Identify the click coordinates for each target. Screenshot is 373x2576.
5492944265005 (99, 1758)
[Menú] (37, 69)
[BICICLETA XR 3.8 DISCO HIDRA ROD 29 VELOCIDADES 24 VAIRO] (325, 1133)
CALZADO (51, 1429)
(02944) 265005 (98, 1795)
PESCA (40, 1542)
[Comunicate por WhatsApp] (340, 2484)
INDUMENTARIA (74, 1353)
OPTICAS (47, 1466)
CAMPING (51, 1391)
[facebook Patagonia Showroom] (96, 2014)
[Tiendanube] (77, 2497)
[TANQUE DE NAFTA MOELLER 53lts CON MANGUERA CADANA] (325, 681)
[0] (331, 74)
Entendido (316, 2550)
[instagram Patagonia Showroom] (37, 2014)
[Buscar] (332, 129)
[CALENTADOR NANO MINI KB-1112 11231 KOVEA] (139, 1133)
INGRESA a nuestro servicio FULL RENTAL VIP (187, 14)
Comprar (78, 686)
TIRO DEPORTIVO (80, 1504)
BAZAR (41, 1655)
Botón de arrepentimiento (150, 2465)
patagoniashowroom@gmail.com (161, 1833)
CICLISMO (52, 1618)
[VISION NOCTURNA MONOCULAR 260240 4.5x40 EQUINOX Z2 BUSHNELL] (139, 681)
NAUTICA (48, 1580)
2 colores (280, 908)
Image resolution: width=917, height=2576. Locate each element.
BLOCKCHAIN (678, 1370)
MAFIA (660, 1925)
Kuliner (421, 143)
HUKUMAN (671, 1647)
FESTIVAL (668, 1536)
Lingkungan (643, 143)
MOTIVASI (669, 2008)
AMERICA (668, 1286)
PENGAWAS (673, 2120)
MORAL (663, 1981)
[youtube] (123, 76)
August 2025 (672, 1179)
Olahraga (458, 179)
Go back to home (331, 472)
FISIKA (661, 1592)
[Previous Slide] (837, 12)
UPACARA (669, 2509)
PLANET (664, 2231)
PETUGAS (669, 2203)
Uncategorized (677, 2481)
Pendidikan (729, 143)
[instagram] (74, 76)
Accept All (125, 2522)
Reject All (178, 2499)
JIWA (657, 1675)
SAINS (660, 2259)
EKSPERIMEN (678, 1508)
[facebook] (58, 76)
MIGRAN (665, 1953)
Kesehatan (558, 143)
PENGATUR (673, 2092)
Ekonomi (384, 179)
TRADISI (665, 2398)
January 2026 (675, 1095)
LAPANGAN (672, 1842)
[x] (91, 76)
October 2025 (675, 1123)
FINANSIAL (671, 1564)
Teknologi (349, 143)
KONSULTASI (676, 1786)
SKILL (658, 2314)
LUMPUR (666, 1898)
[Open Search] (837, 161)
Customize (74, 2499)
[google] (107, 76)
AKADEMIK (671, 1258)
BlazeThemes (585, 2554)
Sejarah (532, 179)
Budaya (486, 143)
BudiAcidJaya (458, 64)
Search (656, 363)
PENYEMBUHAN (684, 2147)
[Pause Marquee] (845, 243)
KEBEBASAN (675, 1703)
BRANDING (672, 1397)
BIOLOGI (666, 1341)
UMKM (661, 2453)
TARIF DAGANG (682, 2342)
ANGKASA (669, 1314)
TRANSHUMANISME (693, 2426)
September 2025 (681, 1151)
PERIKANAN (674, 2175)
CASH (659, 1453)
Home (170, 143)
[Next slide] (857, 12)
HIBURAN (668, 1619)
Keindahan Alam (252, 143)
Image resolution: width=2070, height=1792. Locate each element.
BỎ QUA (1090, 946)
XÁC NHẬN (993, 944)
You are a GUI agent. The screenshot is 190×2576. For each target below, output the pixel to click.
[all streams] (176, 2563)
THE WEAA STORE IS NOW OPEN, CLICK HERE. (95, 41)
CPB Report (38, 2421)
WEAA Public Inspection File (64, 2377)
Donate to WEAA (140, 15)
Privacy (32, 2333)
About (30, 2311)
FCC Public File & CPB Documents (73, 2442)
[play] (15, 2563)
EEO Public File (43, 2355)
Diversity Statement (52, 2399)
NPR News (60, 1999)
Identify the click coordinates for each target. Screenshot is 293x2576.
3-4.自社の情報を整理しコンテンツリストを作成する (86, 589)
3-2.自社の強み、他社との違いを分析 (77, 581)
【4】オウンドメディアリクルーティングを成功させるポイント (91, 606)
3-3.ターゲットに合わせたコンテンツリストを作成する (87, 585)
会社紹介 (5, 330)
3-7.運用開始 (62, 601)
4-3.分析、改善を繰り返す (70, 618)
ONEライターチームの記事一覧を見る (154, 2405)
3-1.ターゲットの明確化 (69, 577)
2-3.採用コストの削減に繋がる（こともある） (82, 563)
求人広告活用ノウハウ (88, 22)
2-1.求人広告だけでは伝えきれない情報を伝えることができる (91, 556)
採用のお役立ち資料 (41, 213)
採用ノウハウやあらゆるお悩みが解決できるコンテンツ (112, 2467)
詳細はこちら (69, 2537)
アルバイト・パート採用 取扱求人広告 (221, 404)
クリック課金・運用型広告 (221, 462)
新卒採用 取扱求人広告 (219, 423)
◆ ◆ ◆ ◆ ◆
In the data above, retype exactly and only the lines between the one holding "Go back to home (331, 472)" and the one holding "SAINS (660, 2259)", inclusive.

Go back to home (331, 472)
FISIKA (661, 1592)
[Previous Slide] (837, 12)
UPACARA (669, 2509)
PLANET (664, 2231)
PETUGAS (669, 2203)
Uncategorized (677, 2481)
Pendidikan (729, 143)
[instagram] (74, 76)
Accept All (125, 2522)
Reject All (178, 2499)
JIWA (657, 1675)
SAINS (660, 2259)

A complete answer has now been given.